Unter Juristen wird zur Zeit häufig über die Frage diskutiert, ob die Maßnahmen gegen die Corona-Pandemie rechtsstaatlich korrekt zustande gekommen seien. Insbesondere, ob die Exekutive ohne klare Erlaubnis des Gesetzgebers (in Frage kommt am ehesten der eher unbestimmte § 28 Abs. 1 Satz 2 IfSG) so einschneidende Grundrechtsbeschränkungen beschließen dürfe. Für Nicht-Juristen erscheint das vermutlich weltfremd. So als würde die Besatzung der Titanic Zeit verlieren über der Frage, ob der Kapitän oder der Steuermann den Befehl zum Einsetzen der Rettungsboote geben soll.
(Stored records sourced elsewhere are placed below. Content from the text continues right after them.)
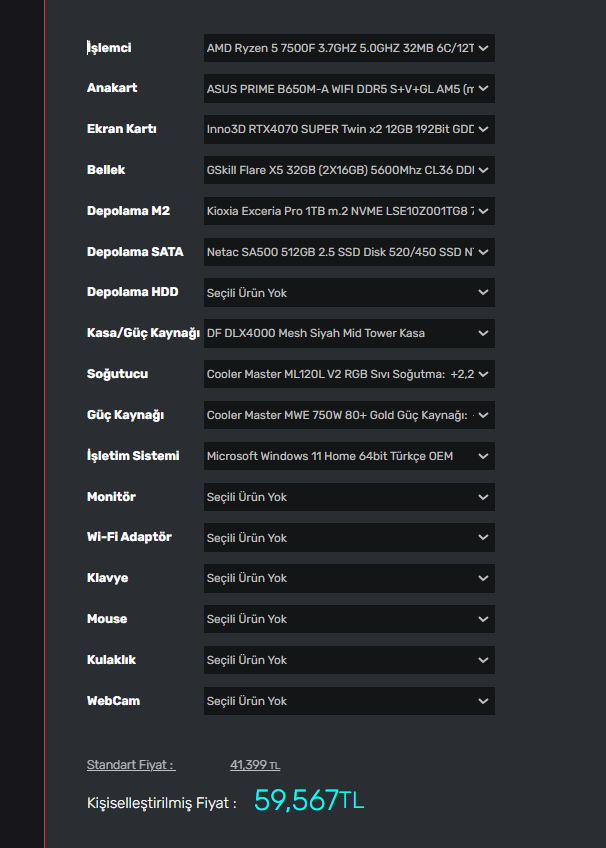This screenshot has height=848, width=606.
Task: Expand the Depolama SATA dropdown
Action: pyautogui.click(x=349, y=252)
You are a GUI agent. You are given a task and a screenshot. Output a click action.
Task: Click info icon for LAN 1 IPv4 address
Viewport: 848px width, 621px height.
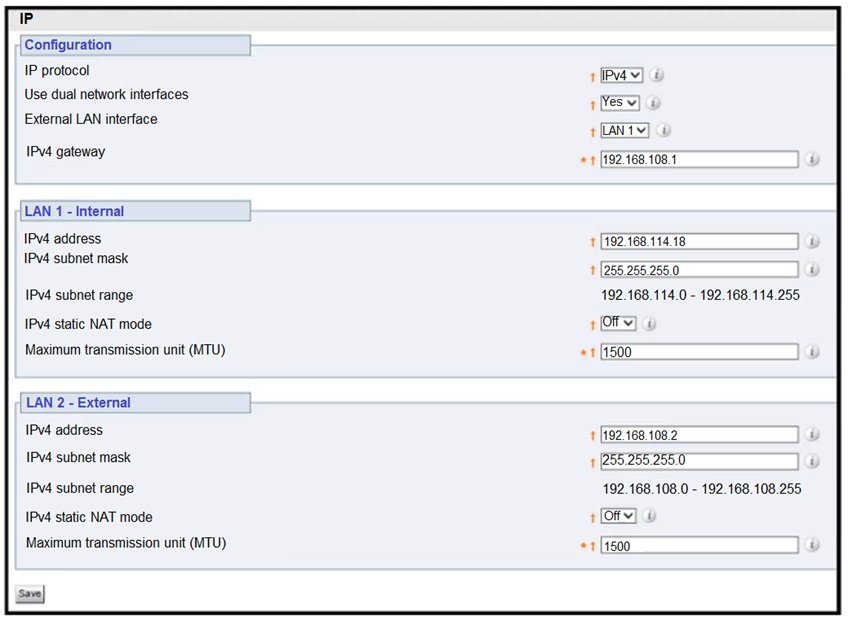[812, 241]
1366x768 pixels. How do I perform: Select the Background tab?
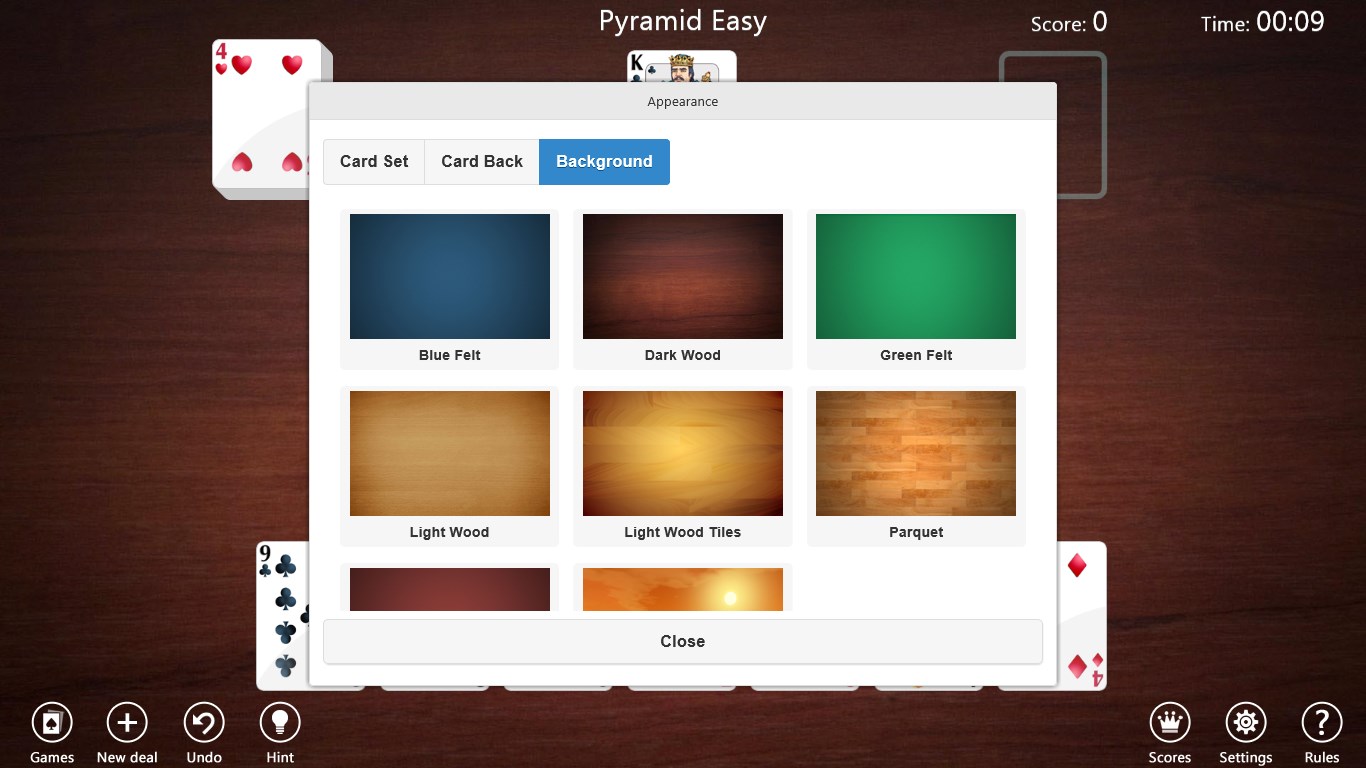click(x=604, y=161)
Solange es sich um vorläufige Maßnahmen handelt, sollten insofern auch Verfassungsrechtler angesichts der drohenden Notlage mal ein Auge zudrücken können.
Auf neue Regeln mit Spitzfindigkeiten zu reagieren und mögliche Lücken auszuloten, ist aber keine exklusive Eigenschaft von Anwälten. Meine Töchter jedenfalls hatten angesichts der bundesweiten Ausgangsbeschränkungen, die vor zwei Tagen verkündet wurden sofort Fragen: Ob es, wenn man sich mit mehreren Freunden nicht gleichzeitig verabreden dürfe, sie dann noch nacheinander treffen könne und ob das dann nicht genauso riskant sei. Als Antwort bekamen sie den vagen Hinweis, dass es mit einiger Mühe möglich sei, fast alle Regeln zu umgehen, aber dass es diese Mühe in den meisten Fällen nicht wert sei. Vor allem dann, wenn die Regeln ohnehin einem nachvollziehbaren Zweck dienen würden.
Neben der Einschränkung, mehrere Personen zu treffen, die nicht zum gleichen Haushalt oder zur eigenen Familie gehören, beinhalten die Ausgangsbeschränkungen noch eine weitere wichtige Regel: Es muss in der Öffentlichkeit ein Mindestabstand von 1,5 m, besser 2 m gehalten werden. Auch hier stellen sich Fragen, allerdings eher praktischer Natur. Denn tatsächlich bieten viele öffentliche Bürgersteige gar nicht den erforderlichen Platz, um entsprechende Abstände einzuhalten. Das mag aktuell ein eher untergeordnetes Problem sein und irgendwie werden sich die Passanten arrangieren können, notfalls indem sie kurzzeitig zwischen parkende Kfz oder die ohnehin zur Zeit eher leeren Fahrbahnen treten. Aber wenn der Alltag trotz Corona irgendwann wieder reibungloser funktionieren soll, müsste hier Abhilfe geschaffen werden.
Dies betrifft vor allem das Gehwegparken. Zum Teil wird es von den Vollzugsbeamten geduldet. Zum Teil wird es sogar per Verkehrsschild oder durch Markierungen nach § 12 Abs. 4a StVO bzw Anlage 3 Zeichen 315 der StVO angeordnet. Das war allerdings auch schon vor der Pandemie nur dann zulässig, wenn für den unbehinderten Begegnungverkehr unter Fußgängern auch bei Benutzung von Kinderwagen oder Rollstühlen noch ausreichend Platz bleibt (VwV zu Anlage 2 lfd. Nummer 74 StVO).
Als minimal erforderliche Gehwegbreite in Wohnstraßen wird nach den einschlägigen Richtlinien der Forschungsgesellschaft für Straßen und Verkehrswesen 2,50 m angenommen. Bei gemischter Nutzung, also Straßen, in denen auch Geschäfte oder Lokale besucht werden, und Passagiere an Haltestellen des öffentlichen Verkehrs warten, ist die Empfehlung, eher 4 – 5 m Restbreite des Gehwegs zu lassen. Angesichts des Ansteckungsrisikos durch das Corona-Virus sollte darauf nun idealerweise noch zusätzlich 1,5 m Sicherheitsabstand eingeplant werden. Das mag angesichts des aktuellen Stands der Straßennutzung illusorisch erscheinen. Aber zumindest kurzfristig lässt es sich durch Parkverbote auf Gehwegen und mittelfristig durch Umwidmung von Fahrbahnen in Geh- und Fahrradwege durchsetzen (Olaf Dilling).